On Thu, 10 Jan 2002 08:07:23 -0500, Randy Kramer <[EMAIL PROTECTED]> wrote:
> Sridhar Dhanapalan wrote:
> > On Mon, 07 Jan 2002 09:26:17 -0500, Randy Kramer <[EMAIL PROTECTED]> wrote:
> > > But, I for one don't plan to reward NVidia by buying anything from them.
> <snip>
> > If you mean http://www.theregister.co.uk/content/55/23551.html, then I don't
> > see any problem with it. The crackers were obviously doing something
> > illegal, by posing as employees and Nvidia partners to breach Nvidia's
> > firewall.
> > 
> > Nvidia themselves have no right to seize computer equipment, but they would
> > have sought some sort of court order to allow the police to do so. This is a
> > perfectly normal procedure for trials to do with computer cracking.
> 
> Sridhar,
> 
> Yes, I believe this is what I saw (a reference to).  I have mixed
> feelings (this is a few days after reading the article) -- I guess some
> of the specific things they did were illegal and should not be condoned.
> (And I guess they go beyond the things I might do in a similar situation
> -- it's one thing to call a company and ask for information without
> volunteering who you are or what your purpose may be, or reviewing
> publicly available information on paper, on the web, or in trade
> magazines, but to represent yourself as someone else is not right).
> 
> But I still don't plan to buy anything from NVidia, maybe more because:
>    * I probably would not have anyway seeing as how they are not the
> generic low cost supplier of video cards

I normally wouldn't buy Nvidia, but the Nforce is surprisingly good value for
money. It is a CPU chipset, not a graphics card. It includes GeForce 2 MX
graphics, ethernet, Dolby Digital 5.1 sound, HomePNA networking, a speculative
prefetch cache and two RAM channels. It is far cheaper than buying all these
components as separate cards, and according to the reviews I have read (quite a
few) its integrated solutions offer better performance than standalone hardware.
It's based on the same technology they used in the Xbox.

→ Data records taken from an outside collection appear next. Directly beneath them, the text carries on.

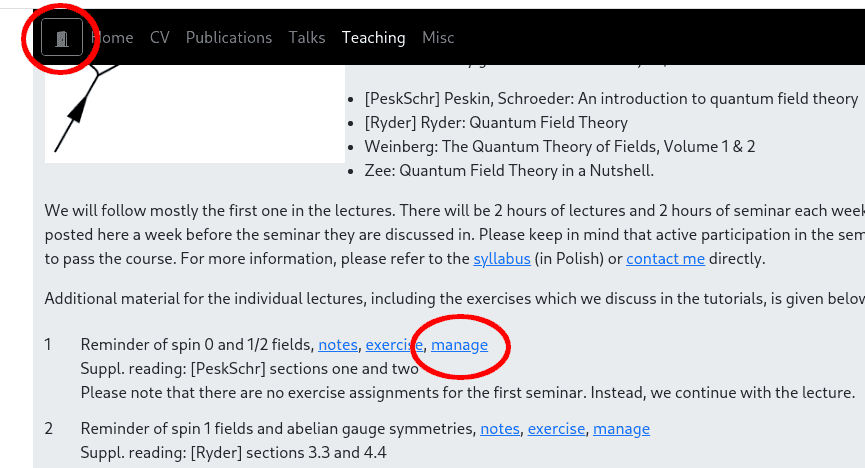Select the Teaching nav item
Viewport: 865px width, 468px height.
[x=373, y=38]
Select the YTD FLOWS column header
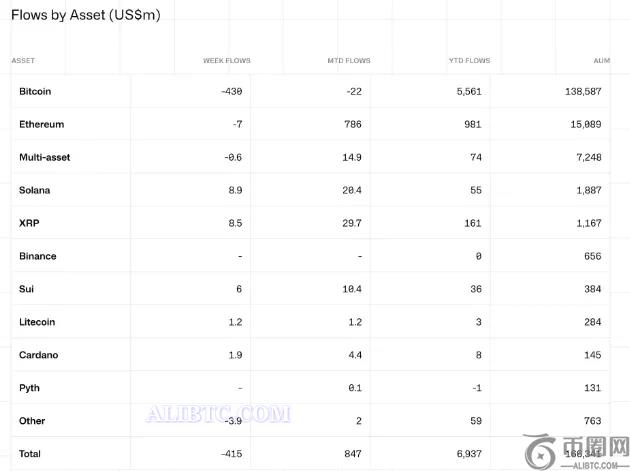 pos(469,61)
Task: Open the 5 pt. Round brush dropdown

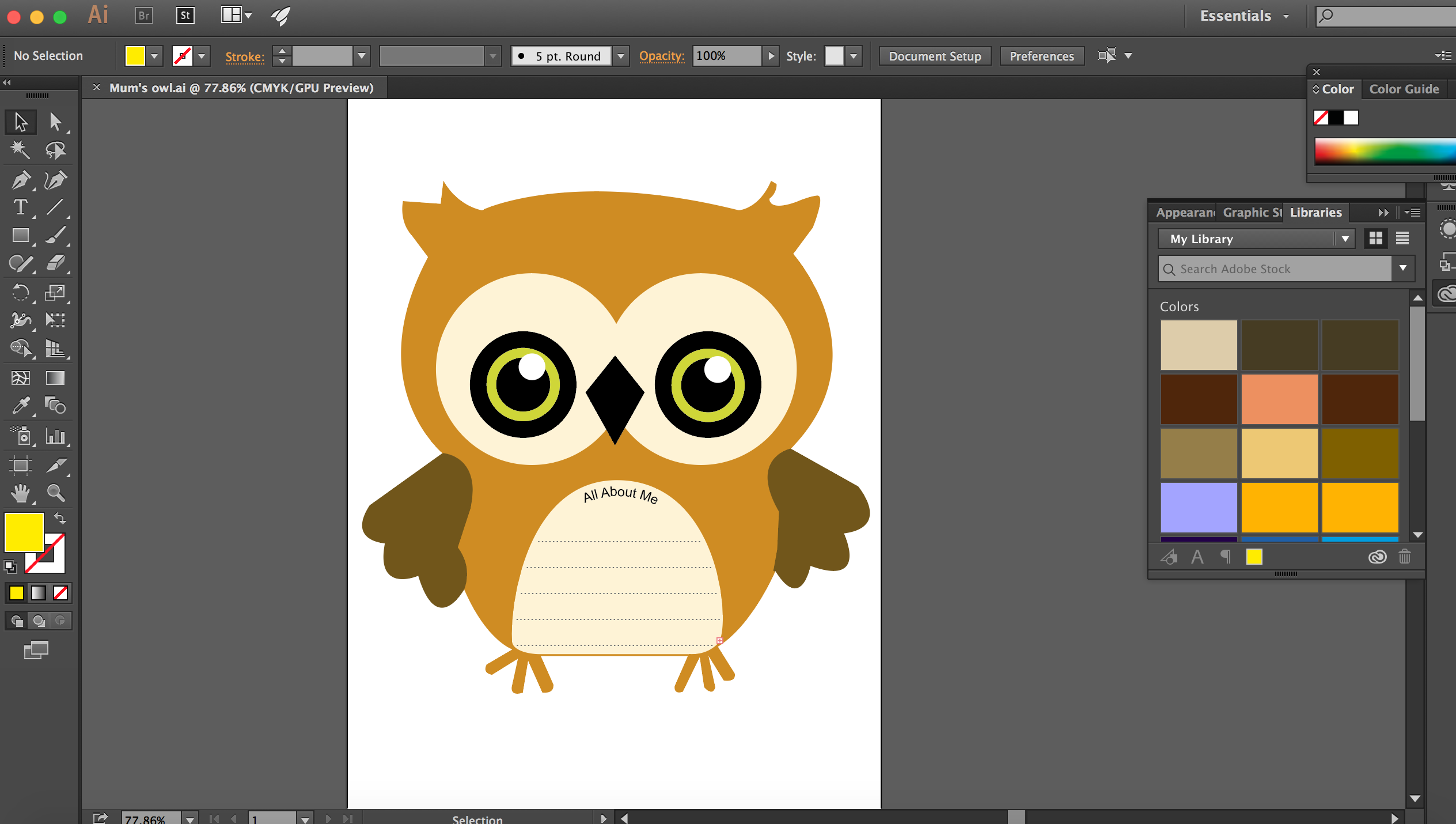Action: click(621, 56)
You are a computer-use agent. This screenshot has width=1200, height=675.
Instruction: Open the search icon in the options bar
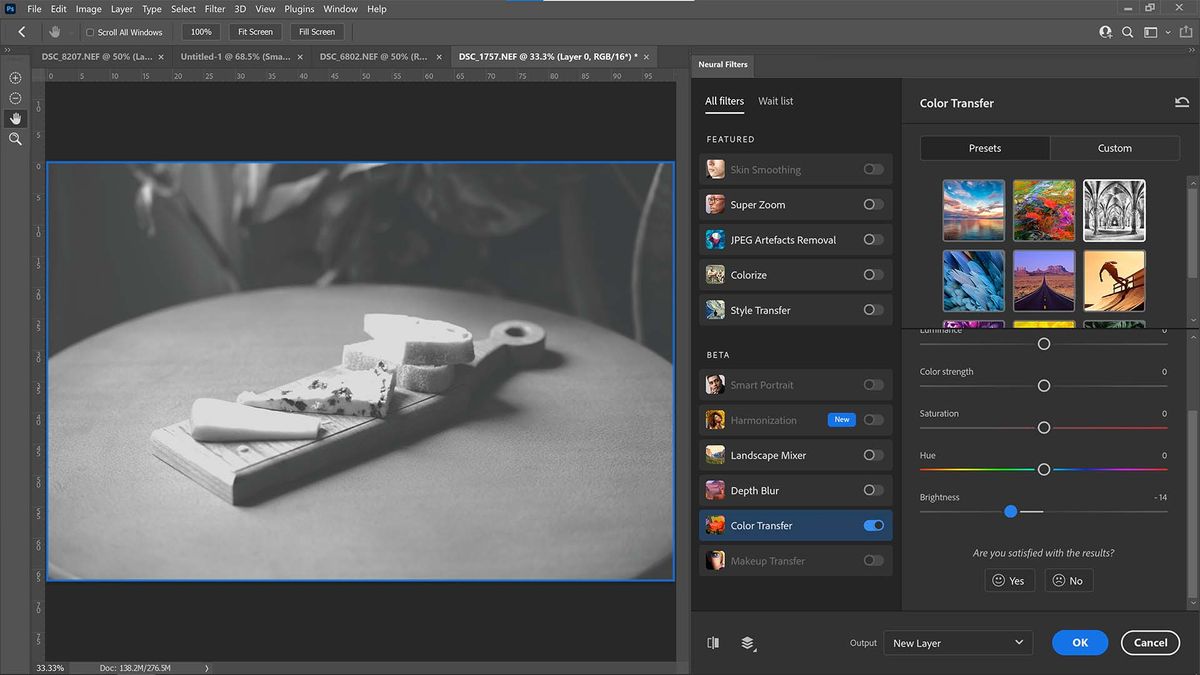pyautogui.click(x=1127, y=31)
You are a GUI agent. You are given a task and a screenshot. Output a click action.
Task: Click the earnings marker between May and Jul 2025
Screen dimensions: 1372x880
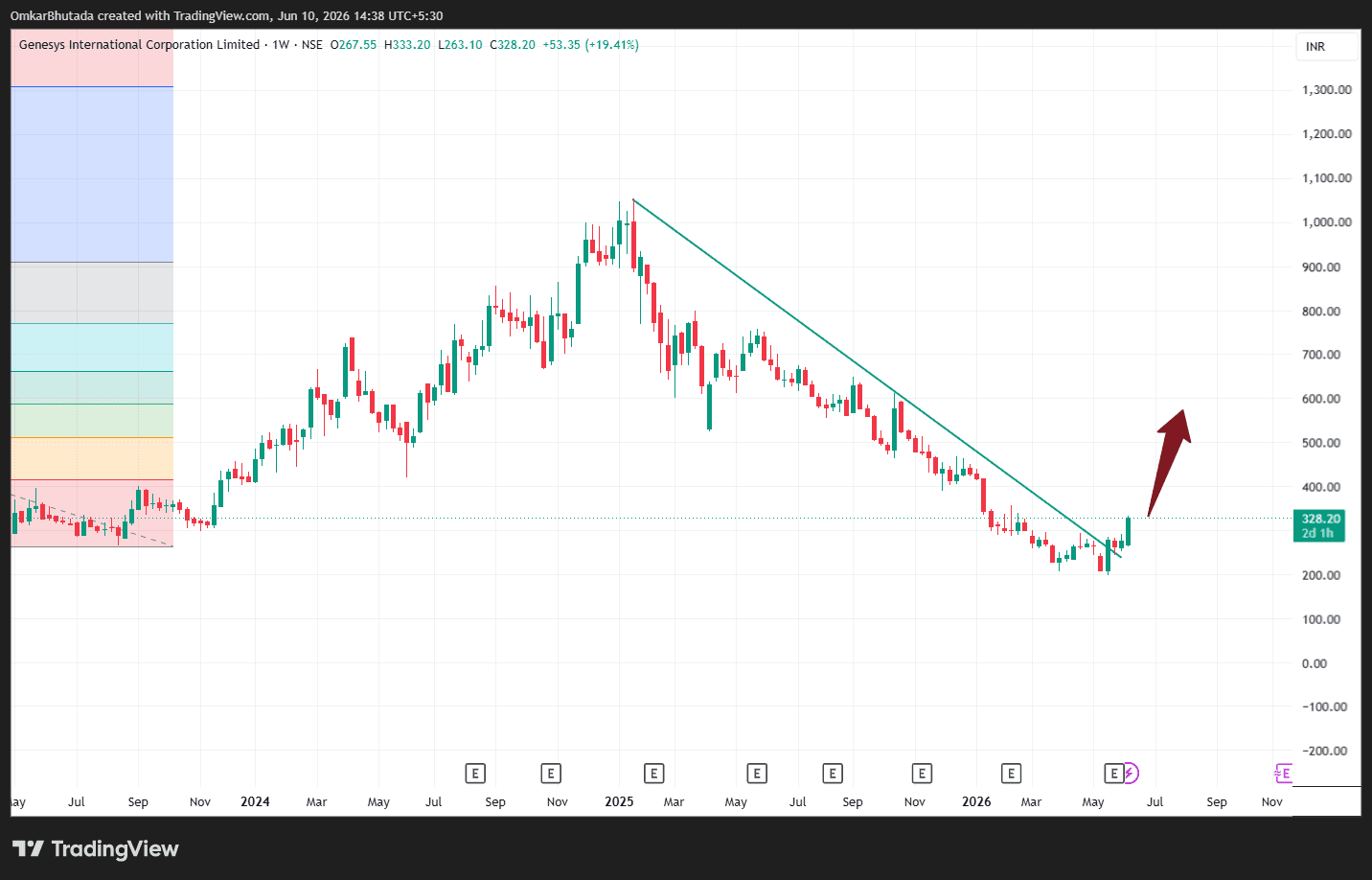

>    * Linux drivers are either not available or problematic

True. Nvidia claim to have "complete Linux drivers" but at present they only
have drivers for the integrated graphics (the open source drivers work as well).
The other components would, therefore, be useless to me until new drivers are
released (which Nvidia have promised to do).

>    * All the reports I see on the newbie and expert lists seeking help
> with NVidia

So very true :) I've decided to wait a little longer to see if they release
proper GNU/Linux drivers, then I'll make a decision. ATI have announced that
they are developing a similar chipset to compete, and I would much rather buy
from them.

Thanks for the input!

-- 
Sridhar Dhanapalan

                Mac OS, Windows, BeOS: they're all just Xerox copies.